In contrast with β blockers, lisinopril can be used in patients with asthma, intermittent claudication, and conduction defects, and it is not associated with sexual dysfunction.13 Angiotensin converting enzyme inhibitors are known to cause fetal and neonatal morbidity and mortality in the second and third trimesters of pregnancy,14 but in contrast with valproic acid, lisinopril is considered relatively safe during organogenesis in the first trimester. This may allow for a cautious use in women of childbearing age as the drug can be discontinued when pregnancy is diagnosed.
Lisinopril is widely prescribed for various cardiovascular conditions and has a well established safety profile. Doctors are already familiar with prescribing angiotensin converting enzyme inhibitors. Thus, given the limitation of this being one relatively small study, albeit with a robust double blind and placebo controlled design, the positive outcomes and good tolerability support the use of lisinopril as a useful prophylactic treatment for migraine patients.

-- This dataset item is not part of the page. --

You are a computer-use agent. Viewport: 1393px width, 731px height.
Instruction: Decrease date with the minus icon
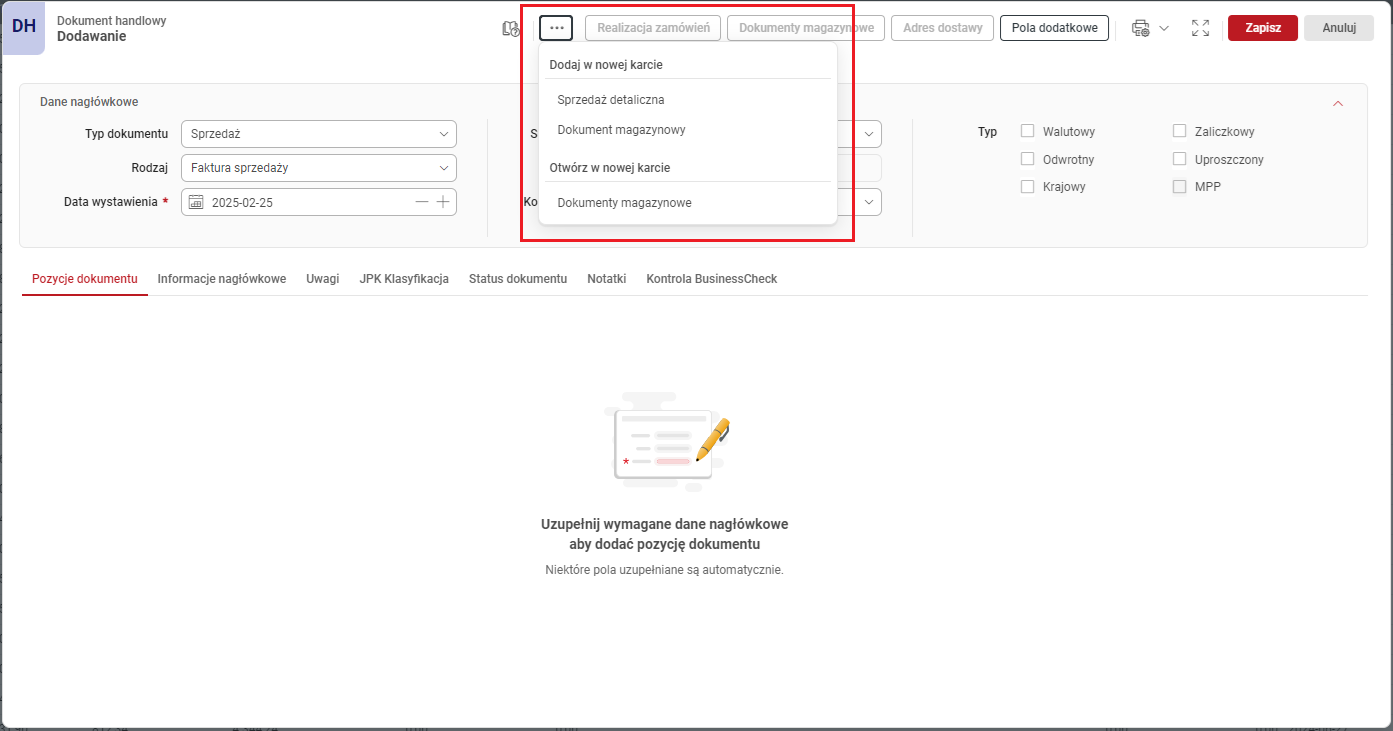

What is already known on this topic
Many drugs recommended for prophylaxis of migraine are not suitable for long term use
What this study adds
The angiotensin converting enzyme inhibitor lisinopril is an effective prophylactic treatment for frequent migraine attacks
Lisinopril significantly decreased hours with headache, days with headache, days with migraine, headache severity index, and doses of triptan
Lisinopril is well tolerated and adverse events are mild or moderate
Contributors: HS had the original idea for the study and is the guarantor. HS and LJS were the principal investigators and designed the protocol, assessed the patients, and wrote the manuscript. GH assisted in the design of the study, recruitment of the patients, and data collection and analysis. TS helped to draw up the protocol and participated in the statistical analysis. TS and GH contributed to the revision of the manuscript. GB participated in planning the study, assessment of patients, and revision of the manuscript. He also advised on the study design and the statistical analysis. The database was managed by the investigators who performed the statistical analyses of the data.
Funding AstraZeneca provided the computer generated randomisation scheme, study medication, and financial support.
Competing interests HS and GB have been reimbursed by AstraZeneca, one of the manufacturers of lisinopril, for attending conferences. These conferences were unrelated to the present study.